Databricks Community

patojo94 · ‎11-28-2023

Hi all! I am having the following issue with a couple of pyspark streams.

I have some notebooks running each of them an independent file structured streaming using delta bronze table (gzip parquet files) dumped from kinesis to S3 in a previous job. Each file contains some events in json format that need to be aggregated in different ways for further dump to aws S3 again (just dumped, not appended any table). Between the events, sometimes I get an corrupted event in string format which I need to filter from the stream. Let suppose the event is a single string that says "error_event".

At the beginning of the notebook, the firsts things I do after spark.readStream are:

1. bronze_df.where(f.col("data") != "error_event")

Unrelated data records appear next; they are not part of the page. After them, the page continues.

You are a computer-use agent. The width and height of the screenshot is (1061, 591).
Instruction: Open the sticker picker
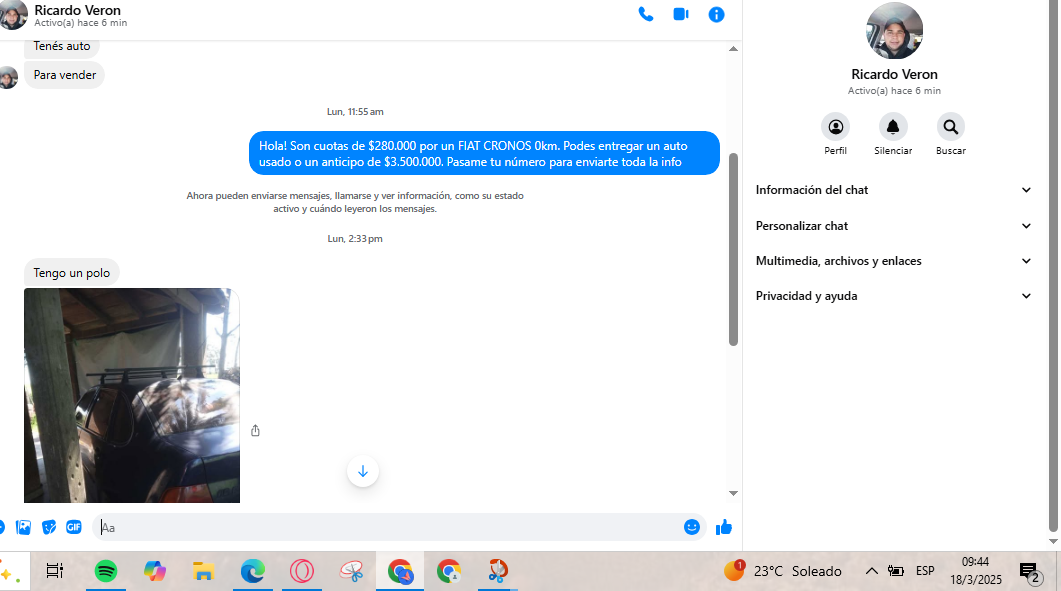(49, 527)
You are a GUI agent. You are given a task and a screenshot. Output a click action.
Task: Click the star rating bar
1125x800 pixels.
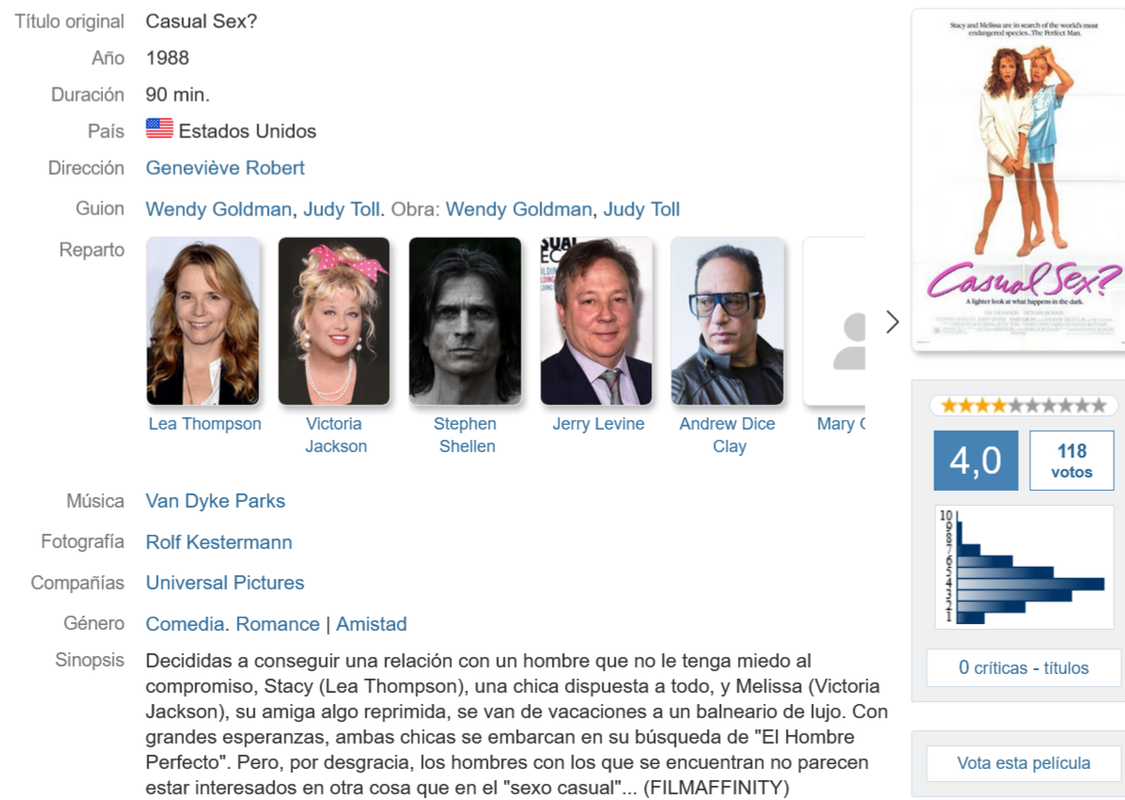(x=1023, y=405)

2. apply schema to data column to get expected format from json

For some reason I haven't been able to figure out yet, some of the streams fail when I change my cluster mode from photon to standard returning the following error, despite they all use the same function to filter the error events:

Error details:

Caused by: org.apache.spark.SparkException: [MALFORMED_RECORD_IN_PARSING.WITHOUT_SUGGESTION] Malformed records are detected in record parsing: [null,null,null,null,null,null,null,null,null,null,null,null,null].

Caused by: org.apache.spark.sql.catalyst.util.BadRecordException: com.fasterxml.jackson.core.JsonParseException: Unrecognized token 'error_event': was expecting (JSON String, Number (or 'NaN'/'INF'/'+INF'), Array, Object or token 'null', 'true' or 'false') at [Source: (InputStreamReader)

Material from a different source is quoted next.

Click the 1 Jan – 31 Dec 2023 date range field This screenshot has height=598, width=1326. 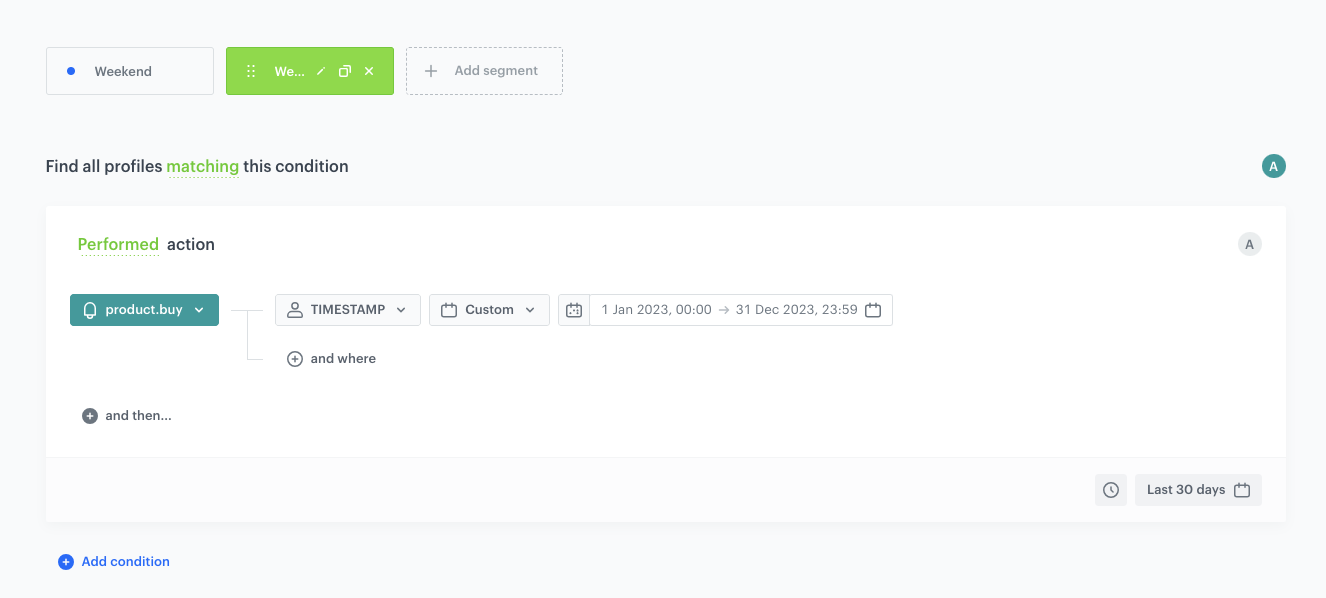[730, 310]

Any ideas of what might be causing it? Thanks in advance!

Kaniz_Fatma · ‎11-29-2023

Hi @patojo94, You're encountering an issue with malformed records in your PySpark streams.

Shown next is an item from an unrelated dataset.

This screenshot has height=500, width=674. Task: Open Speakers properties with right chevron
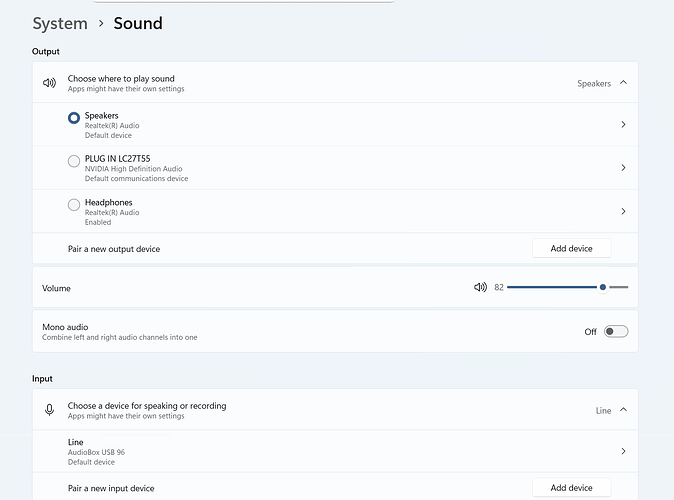point(623,125)
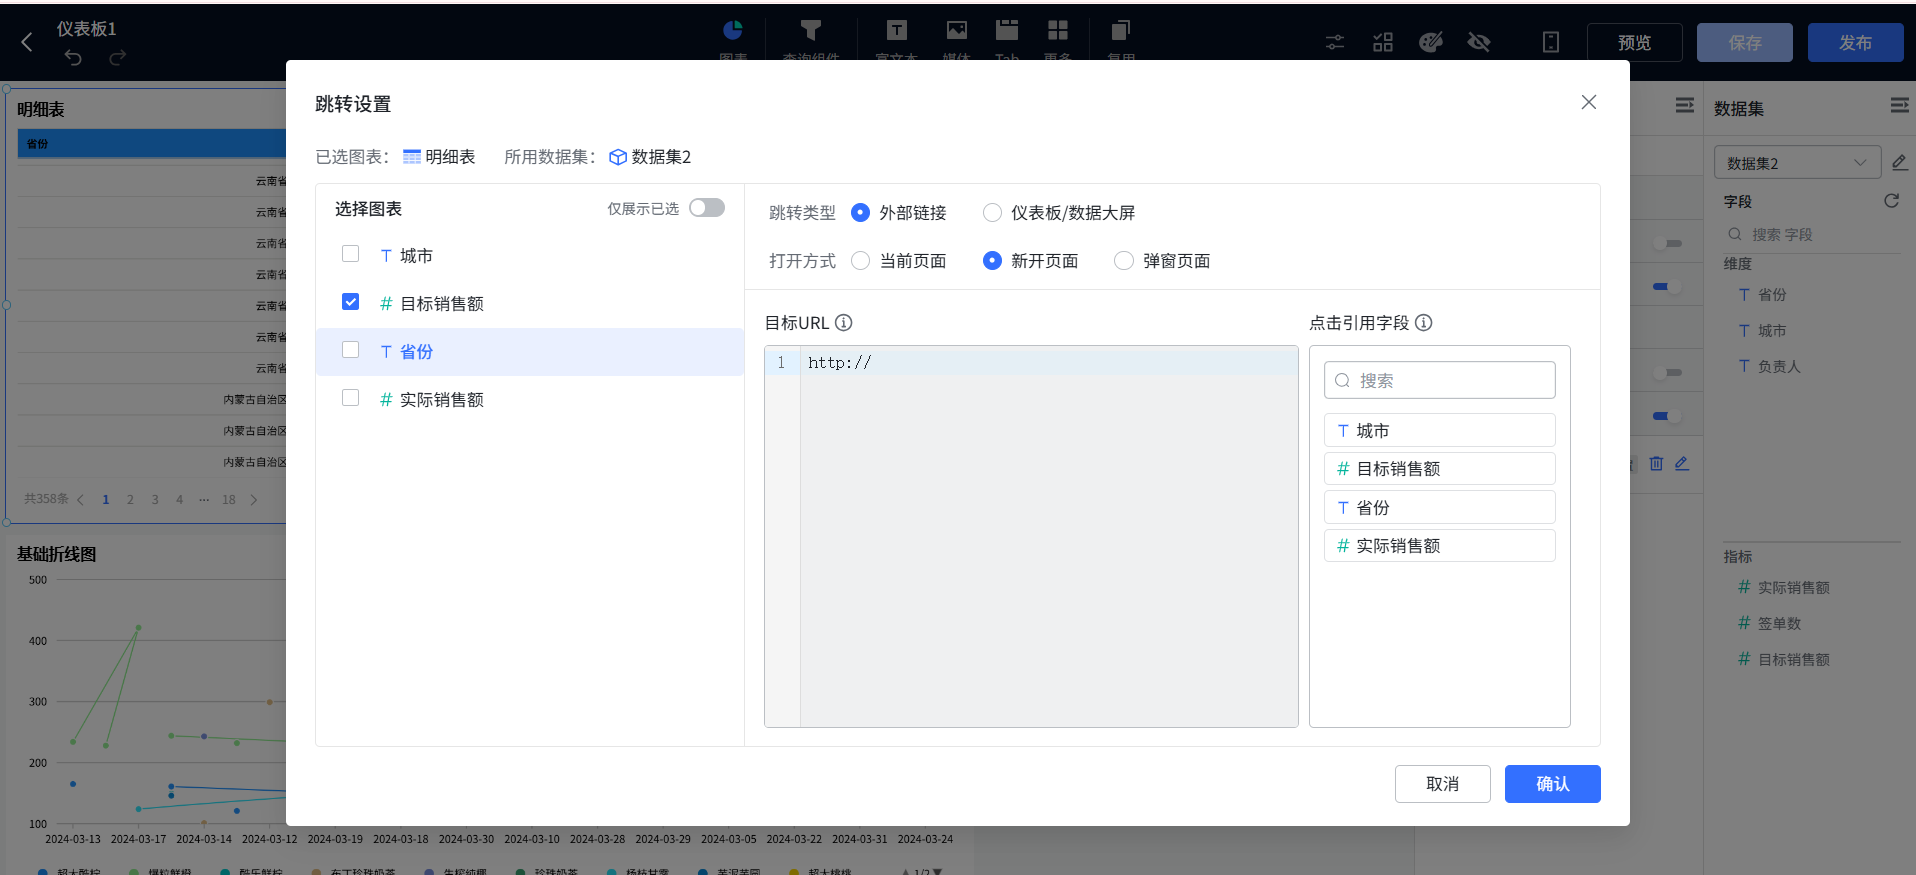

Let's explore some potential solutions:

Malformed Record Handling:

The error message indicates that there are malformed records during parsing. By default, Spark uses the PERMISSIVE mode, which attempts to parse records even if they are malformed. If a record cannot be parsed, it fills in null values.
You can explicitly set the parsing mode to DROPMALFORMED to reject malformed records during reading. This way, any records that don't conform to the expected format will be dropped.
Here's how you can apply this mode when reading your data:

Check Data Schema:

Ensure that the schema you're applying matches the actual structure of your data. If the schema doesn't match, it could lead to parsing errors.
Verify that your schema's column names and data types align with the actual data.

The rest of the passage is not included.